FIGURE 8

Transcriptome analysis for differentially expressed genes (DEG) in egfra−/− zebrafish ovary. (A) The ovaries of control (egfra+/−) and mutant (egfra−/−) at 45 dpf when follicle activation or PG-PV transition occurs. (B) Venn diagram illustrating DEGs in egfra+/− and egfra−/− ovaries. FPKM was used to normalize gene expression levels with FPKM >1 being the expression threshold.

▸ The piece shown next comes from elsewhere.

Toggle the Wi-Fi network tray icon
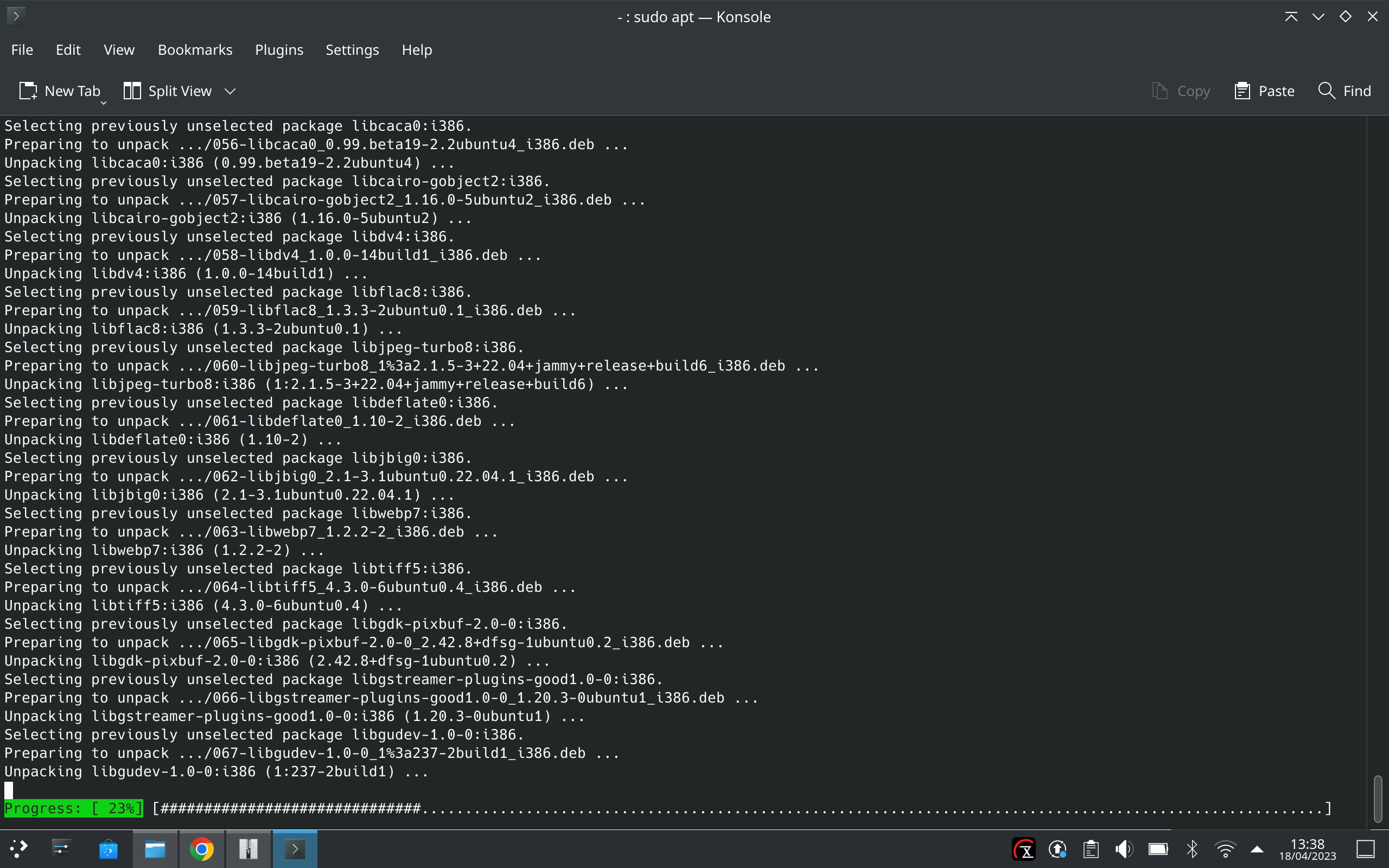1389x868 pixels. pos(1225,848)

In total, 13,983 genes were expressed in the ovaries of both egfra+/− and egfra−/− fish, whereas 507 and 340 genes were only expressed in the ovaries of egfra+/− and egfra−/− fish, respectively. (C) MA plot showing the significantly downregulated (in green) and upregulated (in red) genes. (D–I) Enrichment of downregulated genes in transcription regulation, oxidoreductase activity, cytomembrane transport, oxidative phosphorylation (mitochondrial metabolic pathway), cell adhesion, and hydrolase activity. (J,K) Enrichment of upregulated genes in extracellular space and immune response. (L) Loss of expression of vitellogenin genes (vtg1, vtg2, vtg4, vtg5, vtg6, and vtg7) in mutant ovary follicles (egfra−/−). FPKM, fragments per kilobase million.